Top of DATA EXTRACTS

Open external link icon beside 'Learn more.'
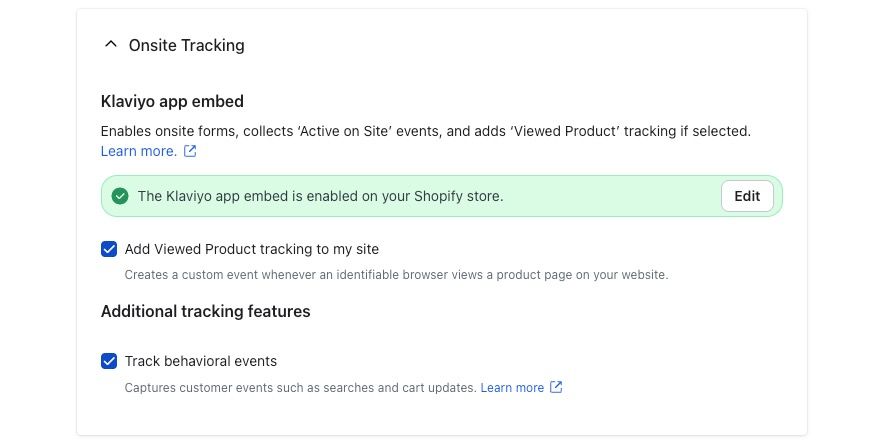This screenshot has width=878, height=443. 190,151
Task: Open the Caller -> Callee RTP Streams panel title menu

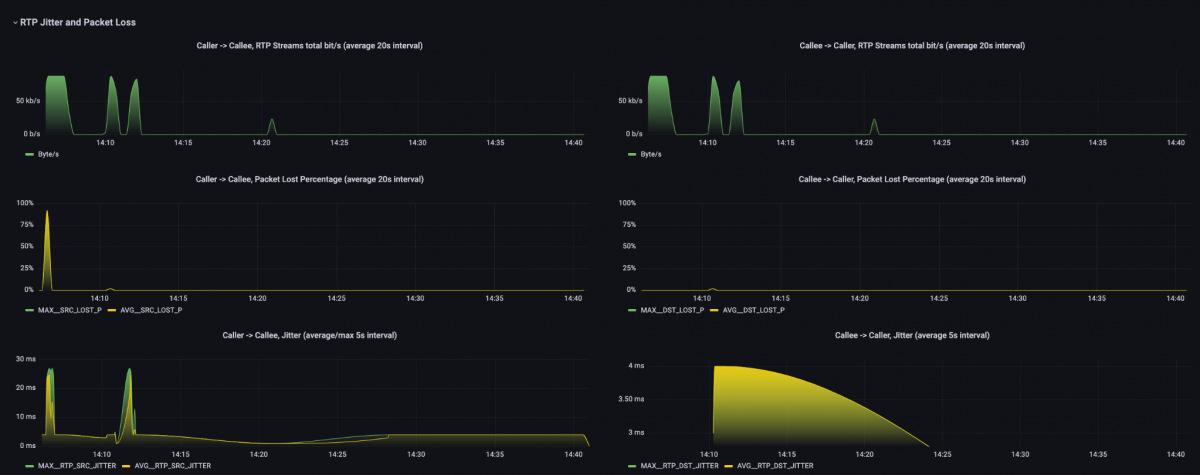Action: pyautogui.click(x=309, y=46)
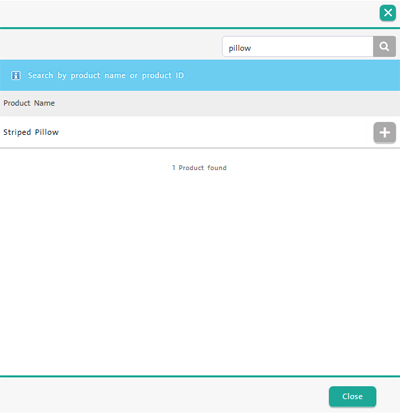Click the Product Name column header

(29, 103)
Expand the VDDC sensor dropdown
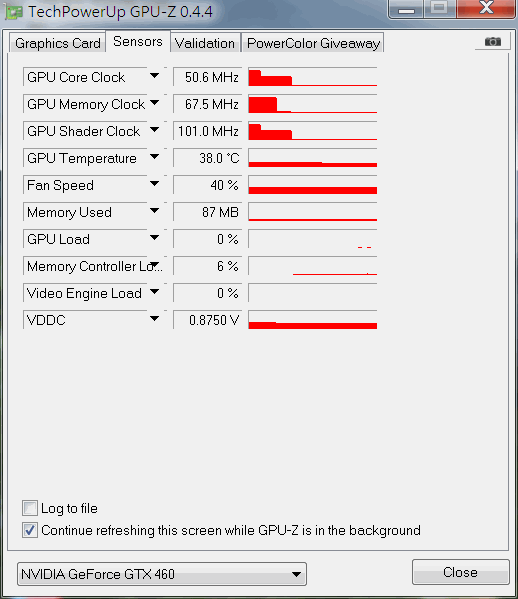 (x=154, y=319)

Bottom of DATA EXTRACTS

*EXERCISE DETAILS:* Your job is to repeat the data exactly, leaving each picture out.

*RESPONSE AREA:*
Open external link icon beside 'Learn more.'
This screenshot has width=878, height=443. 190,151
Task: Open the Caller -> Callee RTP Streams panel title menu

Action: pyautogui.click(x=309, y=46)
Click the Product Name column header

(29, 103)
Expand the VDDC sensor dropdown
 (x=154, y=319)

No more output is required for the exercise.